Where did I learn this? In 20 years of counseling I often dealt with touchy situations where I saw a client leave who I suspected might be suicidal or homocidal or prone to abusing their spouse or child or some similar situation. So I devised ways, you might call it a life-line, to bind them to me or at least to the agency so they wouldn’t be calling emergency hot lines or showing up at County Hospital; they felt like they could wait and get in touch with me. Eventually, I’d wean them off that and the weekly or monthly visits with me became enough.
That’s not independence, but I was dealing with Chonically Mentally Ill patients (the label is something else these days) who had long histories of hospitalizations and arrests and so on, so we weren’t about to turn their lives around with a few visits to a psychiatric clinic. But you can see how that technique of leaving them a life-line would ease their anxiety, make them feel respected and reassured, and thereby cut down on their anxiety-based felt need to reach out; the therapy sessions provided that.
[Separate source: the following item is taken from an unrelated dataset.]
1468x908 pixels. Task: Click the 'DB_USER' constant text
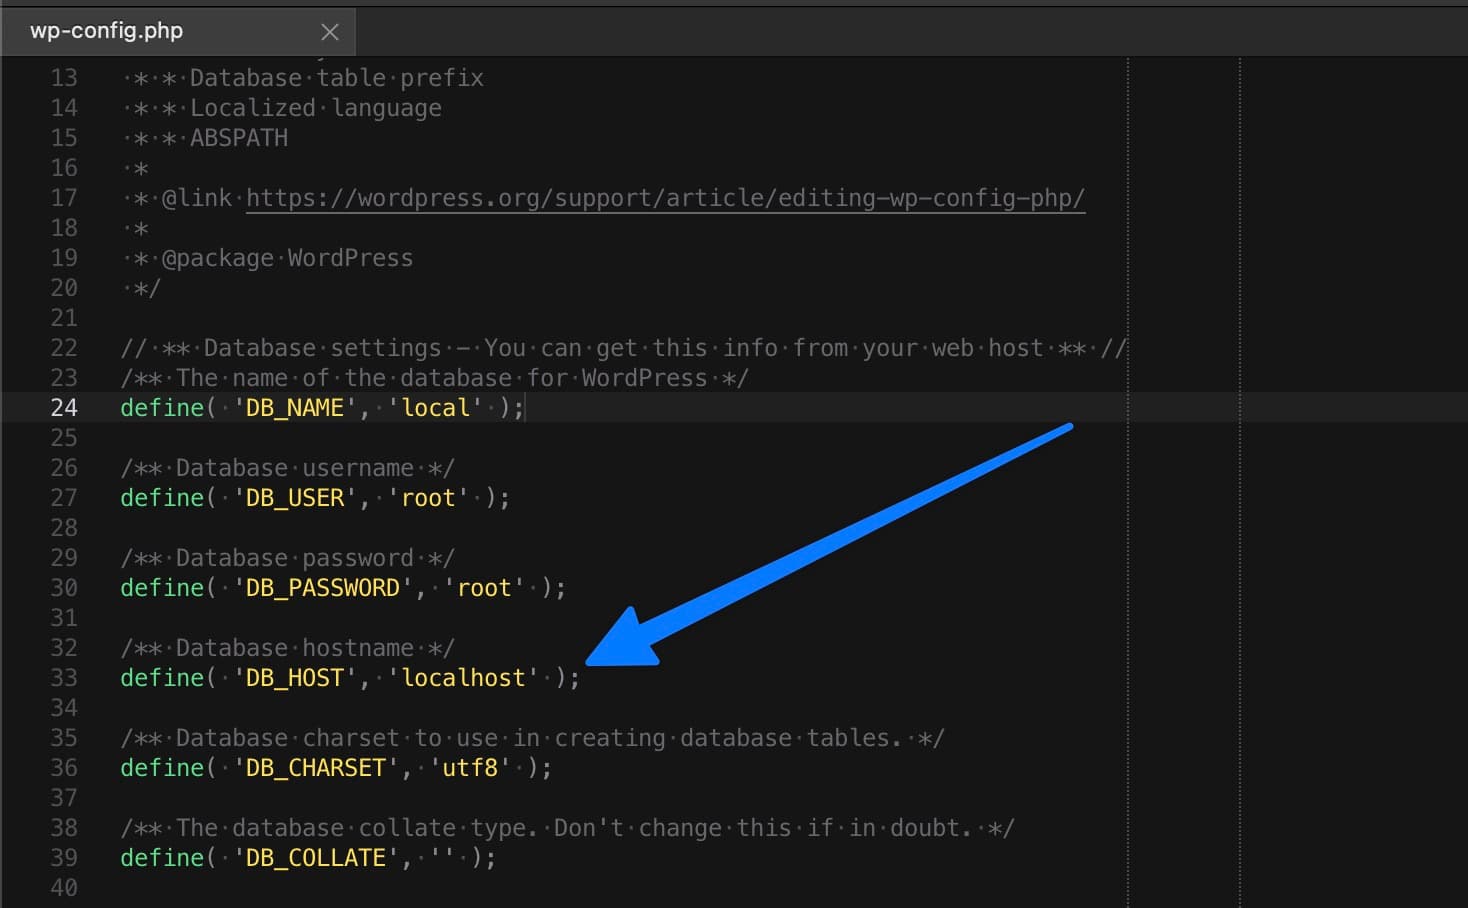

As is so often said, though, you have to love people in order to treat them like that. The dominating doctors may not have been aware of it, but most likely their own concerns, anxieties, and self-doubts were distracting them from loving their patients enough to listen with respect. Teachers may think they are being caring and respectful, but if parents read something else, they will feel a need to go around or over the teacher. If we could drop the distracting elements in our own behavior, we might see our way to giving parents a sense of reassurance.